§ WHAT YOU SHOULD DO:
Answer these questions from the passage on the Roman tribune below:
1. Which three modes of purely political action did the early tribunes attempt?
2. Who first attempted to forbid the levy of troops?
3. By what event did the tribes receive legislative power?

§ EXTRACTED TEXT:
========

Now if this be conceded, it is clear that the primitive relation of the tribune was not to the Tribes, (with whom we cannot ascertain that he had any thing at all to do,) but to the classes or centuries; moreover, that until the tribes gained the right of receiving an appeal from a magistrate, (as I suspect, by the Valerian Horatian law de provocatione,) the tribune must of necessity have had authority to summon the comitia centuriata in order to lay appeals before it. And this seems to give us a real clue to the development of the tribune's power.

After, indeed, the law of Volero was carried, the tribune was brought at once into a direct relation with the tribes, as such; nevertheless, a general survey of the narrative appears to me to prove, that until the tribes received legislative power by the revolution which overthrew the Decemvirate, the tribune preserved his right of convoking the centuries for appeals, and struggled for that of originating legislation in them. Beside the function of auxilium towards individual plebeians, (which was a sort of social administrative duty,) the early tribunes attempted three modes of purely political action, which in the eyes of the aristocracy were usurpation and abuse. The first was by impeachment of patricians for offences against the commons

collectively; the second was by efforts at legislation; the third was by forbidding the levy of troops. The third involves no difficulty. It was first attempted by Sp. Licinius (Liv. II. 43); but so new was the idea of thus perverting the sacrosanct power of auxilium, that his own colleagues stopt his proceedings of themselves; and the next year, the patricians learned the policy of winning over some of the tribunician college by blandishment, or of influencing the elections.

on.

========

§ Screenshot grounding data:
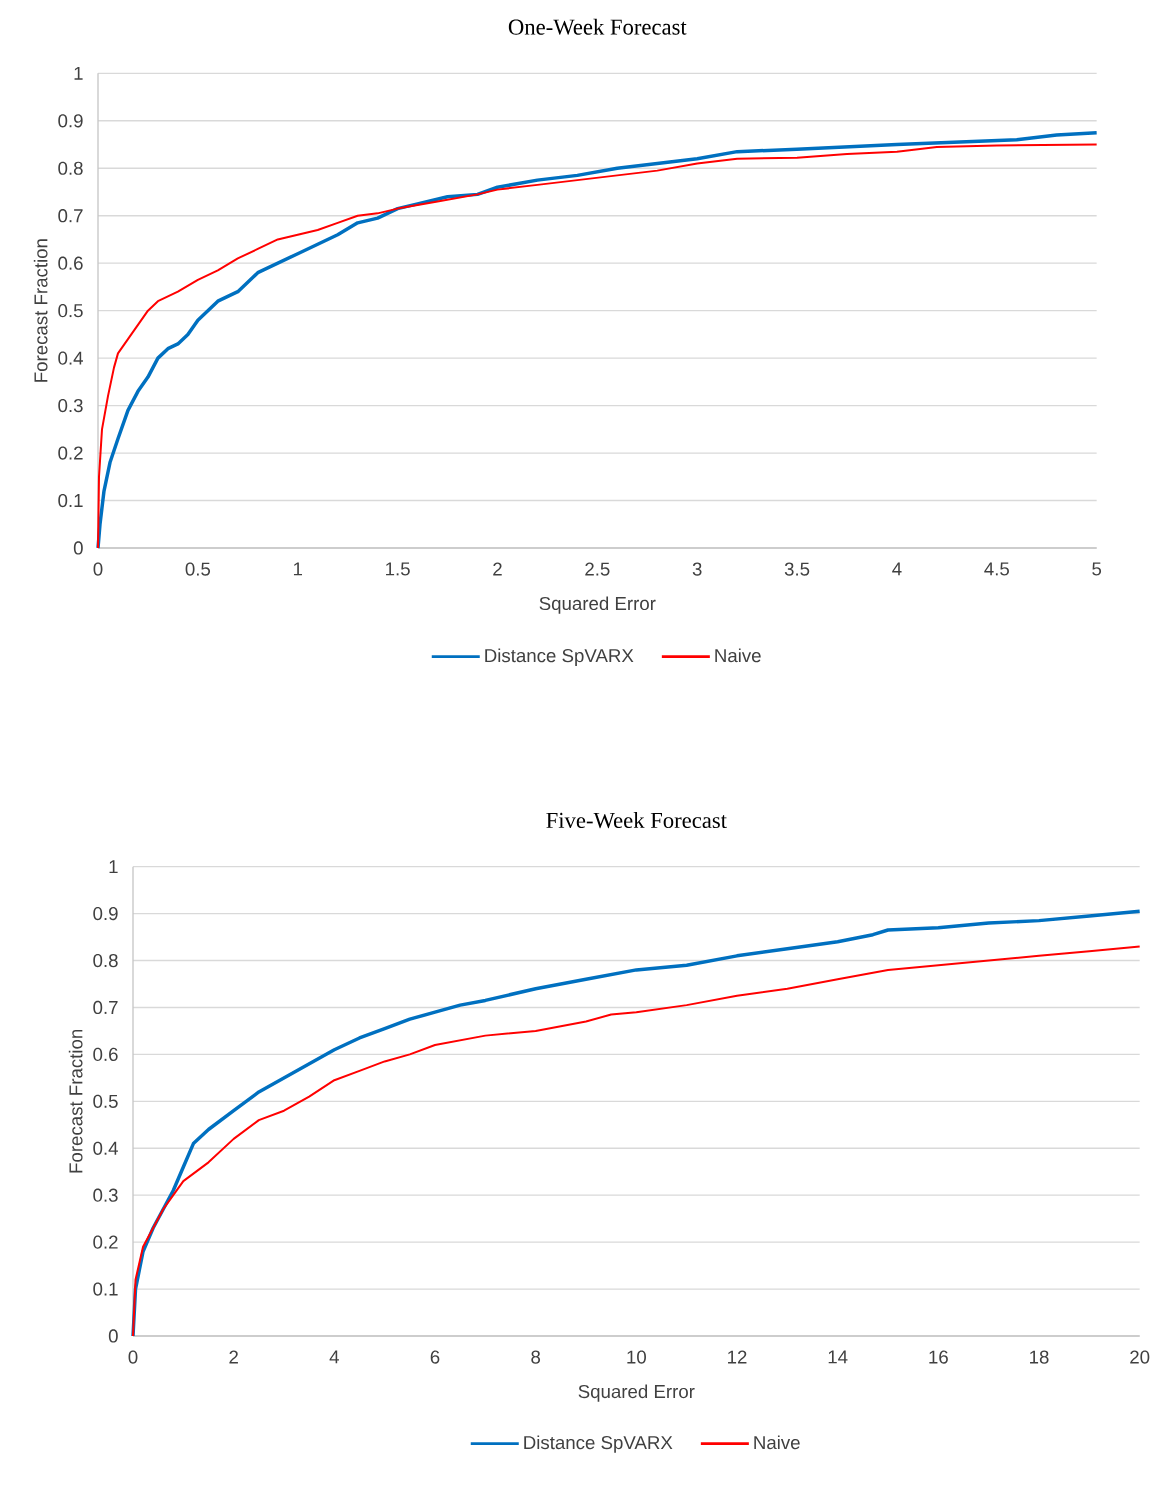 The width and height of the screenshot is (1157, 1492). What do you see at coordinates (697, 569) in the screenshot?
I see `x-tick-label: 3` at bounding box center [697, 569].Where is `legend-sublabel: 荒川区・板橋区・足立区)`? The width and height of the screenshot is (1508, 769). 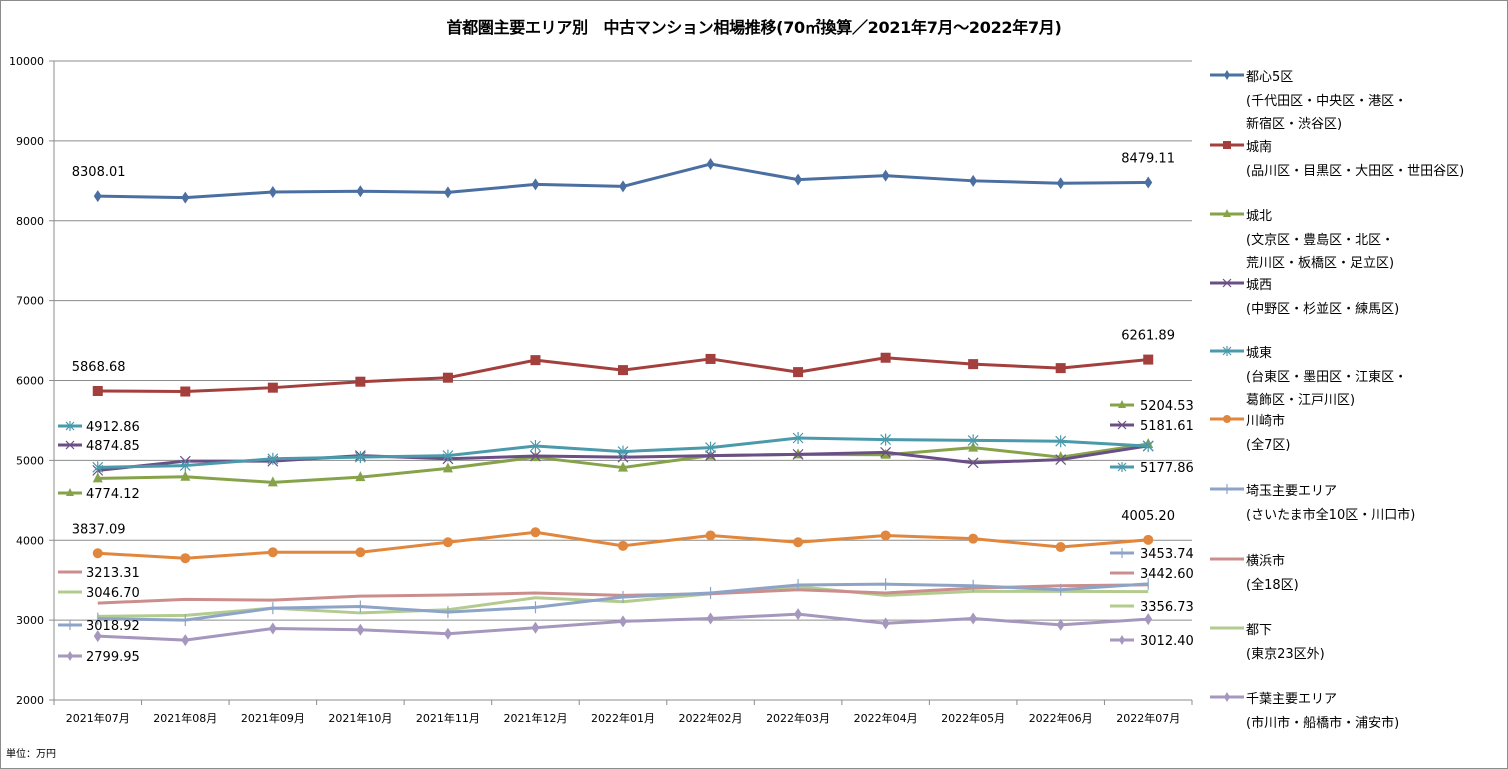
legend-sublabel: 荒川区・板橋区・足立区) is located at coordinates (1320, 264).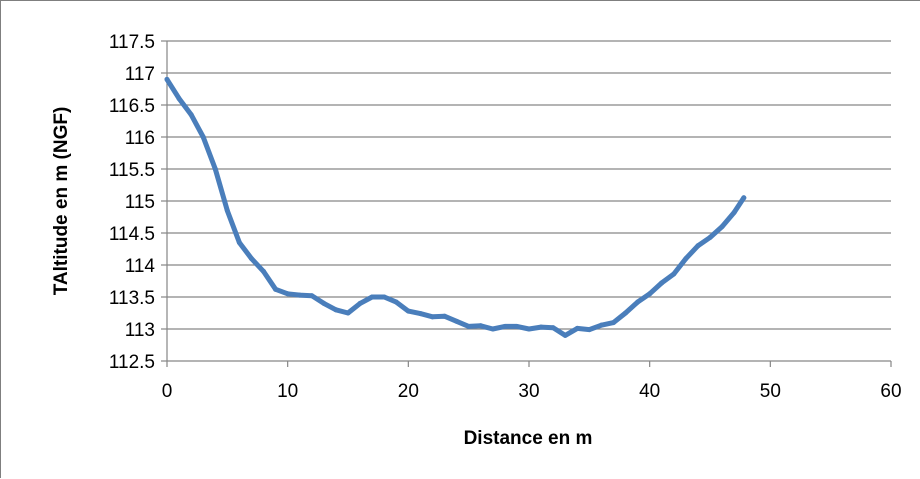 Image resolution: width=920 pixels, height=479 pixels. Describe the element at coordinates (408, 392) in the screenshot. I see `x-tick-label: 20` at that location.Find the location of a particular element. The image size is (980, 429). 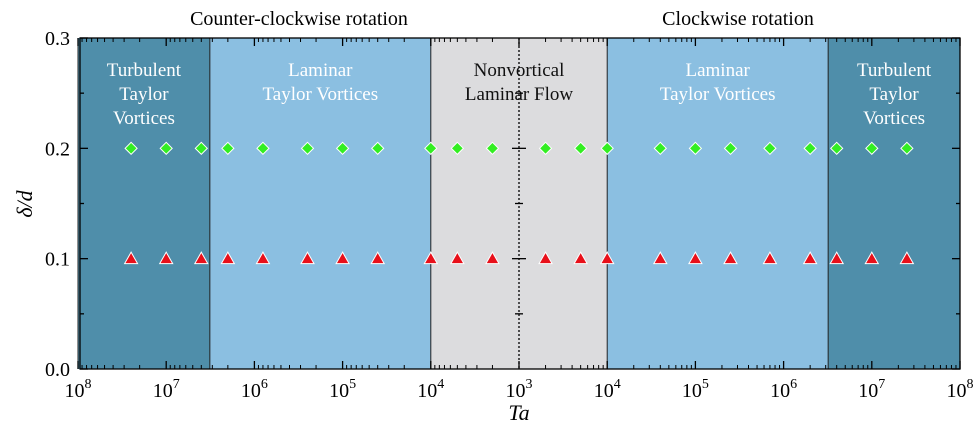

ccw-rotation-label: Counter-clockwise rotation is located at coordinates (299, 19).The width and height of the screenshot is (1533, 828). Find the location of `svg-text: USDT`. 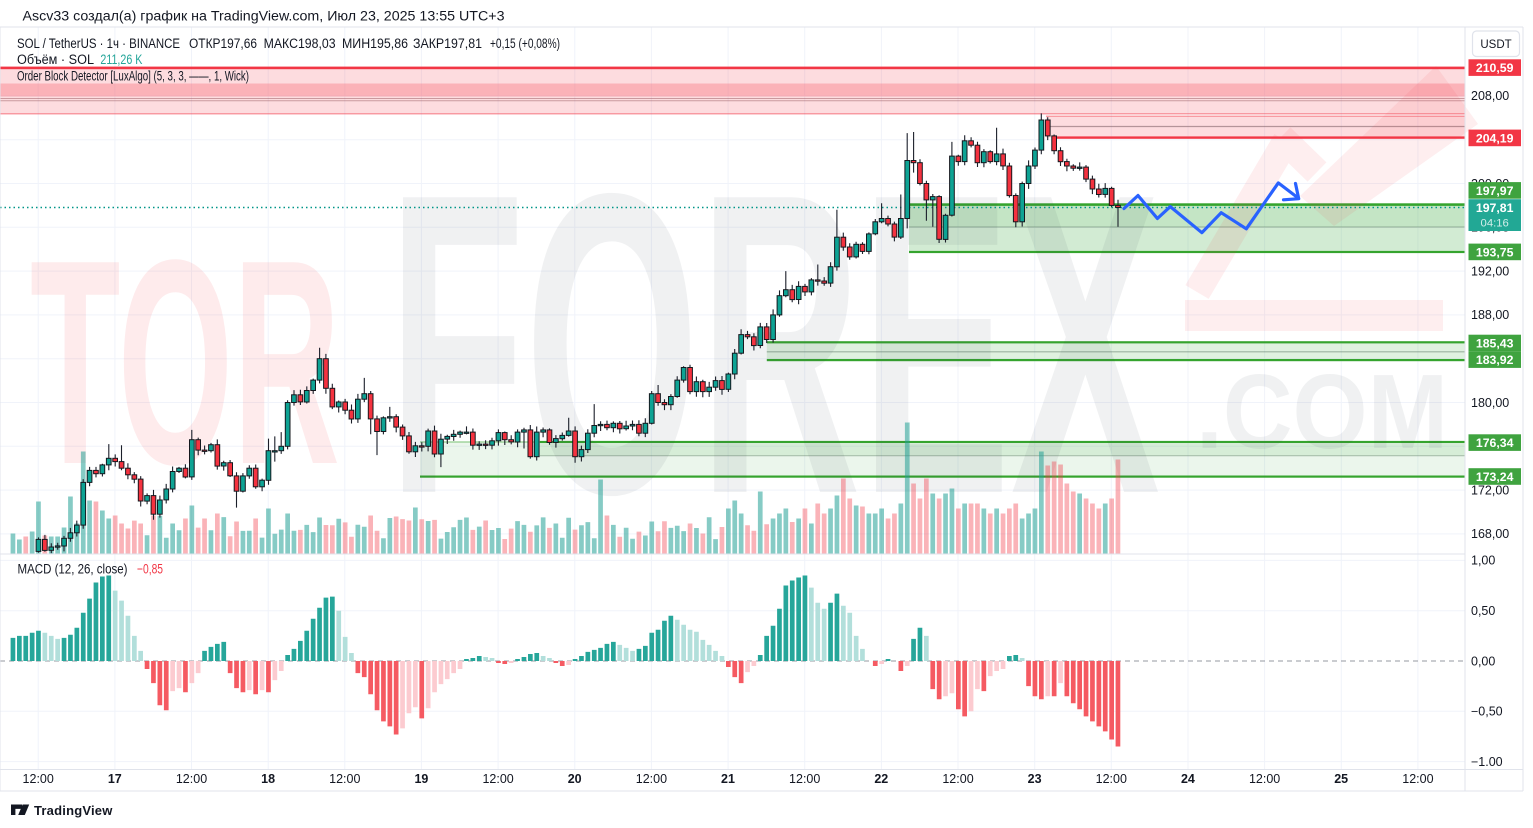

========

§ RESULT:
1. Impeachment of patricians for offences against the commons collectively, efforts at legislation, and forbidding the levy of troops.
2. Sp. Licinius.
3. The revolution which overthrew the Decemvirate.